Author: IngerTonnquist-Uhlen


Source: Department of Audiology, Karolinska Hospital, Stockholm, Sweden



Development of normal speech and language functions is closely related to normal hearing. However, most children with delayed or disturbed speech development show normal tone thresholds and here the investigation has to include higher levels in the auditory system. There is evidence for a connection between language impairment and a central auditory processing disorder, but the underlying mechanisms are not well understood. There is also a need for objective diagnostic methods of
central auditory function.

In the present study, a computerized method of mapping the scalp topography of long-latency (cortical) auditory evoked potentials (LAEP) was used for assessment of the function in central auditory pathways . Topographic mapping of the LAEP component N I, in adults and normal children, showed reproducible and valid results. In adults, a focal negativity, focus of NI (FNI), with a frontocentral position and contralateral to the stimulated ear was observed. The N I maps in normal children showed a pattern similar to that in adults, but with some age-related changes. The Nl latencies declined significantly with age in normal children and reached adult values at the ages of 14-16 years.

The topography of the LAEP components N I, P2, N2 and the T complex was investigated in 20 children with severe language impairment (LI). The study also included auditory brainstem responses (ABR), electroencephalography (EEG), quantitative EEG (qEEG) and magnetic resonance imaging (MRI). Twenty normal children served as controls (C).

A similar topographic pattern was found in the LI and the C children, but with a higher proportion of deviating and non-focal maps in the LI group. The latencies of all components were significantly longer in the LI than in the C children. The diagnostic value of LAEP topography, latency and amplitude was estimated with a scoring system, whereby significantly higher scores were found in the LI group than in the C group. With all three parameters together the sensitivity was 65%, with a specificity of 90%.

There was a high degree of pathological EEGs in the LI group. ABR abnormalities were seen in some LI subjects. MRI was normal in all but two LI children. There was no significant correlation between the results of EEG,ABR, MRI and the total score of LAEP, but some LI children showed a wide pathological pattern. In 17 of the 20 LI subjects a pathological result was obtained in one or more of the investigations.

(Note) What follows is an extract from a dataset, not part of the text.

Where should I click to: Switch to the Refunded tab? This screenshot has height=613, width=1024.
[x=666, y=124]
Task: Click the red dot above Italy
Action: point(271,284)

In conclusion, our results may indicate that language impairment has a dual pathophysiology, a specific auditory disorder (LAEP, ABR) and a non-specific general cerebral disturbance (EEG, MRI). The highly varying results among the present LI children, with specific and/or non-specific deviations, may be due to heterogeneity of the group with different aetiologies of their language impairment, or to a general developmental disturbance with a varying distribution and penetrance. The scoring
system of LAEP proved to be the most sensitive method in separating the LI children from the controls. This may be a promising model for individual diagnostic criteria and for classification of language impairment.